Bazen acımasız olabiliyoruz çoğu zaman hatta bazen her zaman, dilimizin ayarını bilmeden sözlerimiz acımasız olabiliyor. Bazen karşımızdakini üzerek soğuk kış gününde üşüyerek titreyen bir şerçe gibi gönül kapımızın dışında, soğuk donduran bakış ve sözlerin altında bırakıyoruz ve hiçte farkında olamıyoruz pardon farkında olmak ayrı bir şey idrak edemiyoruz diyelim, evet evet idrak edemiyoruz maalesef.
Hiç idrak edemiyoruz sevgi bizler için bir gereksinim güzelliklerin bir bütünü bir demet çiçektir. Sevgi gönüle dokunmak, onu sarmak ona karşı ilgi duyduğunu göstermek onu sevdiğini hissettirmek değil midir?

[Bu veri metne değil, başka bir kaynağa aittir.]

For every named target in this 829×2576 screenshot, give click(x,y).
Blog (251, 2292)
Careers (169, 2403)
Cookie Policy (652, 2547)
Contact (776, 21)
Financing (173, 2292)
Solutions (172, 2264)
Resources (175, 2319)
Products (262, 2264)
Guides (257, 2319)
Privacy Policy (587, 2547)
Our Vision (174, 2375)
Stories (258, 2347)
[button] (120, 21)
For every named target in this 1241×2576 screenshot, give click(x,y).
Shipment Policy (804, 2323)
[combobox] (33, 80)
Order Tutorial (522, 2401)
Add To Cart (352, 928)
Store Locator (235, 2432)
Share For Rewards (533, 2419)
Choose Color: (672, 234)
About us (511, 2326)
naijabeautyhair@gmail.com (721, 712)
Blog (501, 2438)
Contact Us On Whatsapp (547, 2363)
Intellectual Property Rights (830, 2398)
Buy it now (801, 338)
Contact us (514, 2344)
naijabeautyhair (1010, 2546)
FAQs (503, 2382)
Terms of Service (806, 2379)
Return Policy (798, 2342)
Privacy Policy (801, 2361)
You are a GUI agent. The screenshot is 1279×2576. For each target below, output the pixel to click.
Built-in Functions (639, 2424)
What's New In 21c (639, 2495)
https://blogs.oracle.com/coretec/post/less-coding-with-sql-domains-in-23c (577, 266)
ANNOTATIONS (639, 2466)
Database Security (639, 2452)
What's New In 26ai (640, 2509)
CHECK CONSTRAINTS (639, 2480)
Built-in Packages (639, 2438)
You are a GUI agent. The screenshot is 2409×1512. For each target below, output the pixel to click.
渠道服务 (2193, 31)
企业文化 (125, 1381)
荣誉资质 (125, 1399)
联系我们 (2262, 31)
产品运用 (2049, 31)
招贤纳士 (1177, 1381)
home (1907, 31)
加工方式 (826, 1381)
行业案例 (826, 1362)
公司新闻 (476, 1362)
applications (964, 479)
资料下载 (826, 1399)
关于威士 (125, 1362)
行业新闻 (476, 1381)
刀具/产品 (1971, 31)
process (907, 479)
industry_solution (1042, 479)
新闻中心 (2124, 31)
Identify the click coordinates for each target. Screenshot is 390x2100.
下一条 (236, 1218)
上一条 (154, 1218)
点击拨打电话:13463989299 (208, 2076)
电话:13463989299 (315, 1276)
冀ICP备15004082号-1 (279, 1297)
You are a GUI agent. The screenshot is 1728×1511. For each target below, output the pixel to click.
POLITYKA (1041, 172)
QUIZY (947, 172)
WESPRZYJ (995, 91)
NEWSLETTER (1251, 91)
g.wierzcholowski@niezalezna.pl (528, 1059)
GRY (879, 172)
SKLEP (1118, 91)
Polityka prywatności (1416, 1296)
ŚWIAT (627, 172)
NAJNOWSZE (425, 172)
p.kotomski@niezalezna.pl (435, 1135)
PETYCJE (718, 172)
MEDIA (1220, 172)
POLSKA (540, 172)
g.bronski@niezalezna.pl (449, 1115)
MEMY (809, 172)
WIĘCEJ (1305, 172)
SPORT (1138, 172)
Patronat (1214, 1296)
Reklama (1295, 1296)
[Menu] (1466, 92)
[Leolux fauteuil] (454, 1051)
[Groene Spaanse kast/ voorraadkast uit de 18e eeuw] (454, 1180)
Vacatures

Tüm bedenimizi de hücrelerimizde kıpır kıpır dolaşan, bedenin sağlıklı ve canlı kalması için gönülde bedende mutlaka sevgi olmalıdır, eğer bu sevgiye kapımızı kapatırsak hayatımız karanlıklar içinde cansız güzelliklerin tadını almadan yaşayan bir kişi olmaktan öteye gidemeyiz.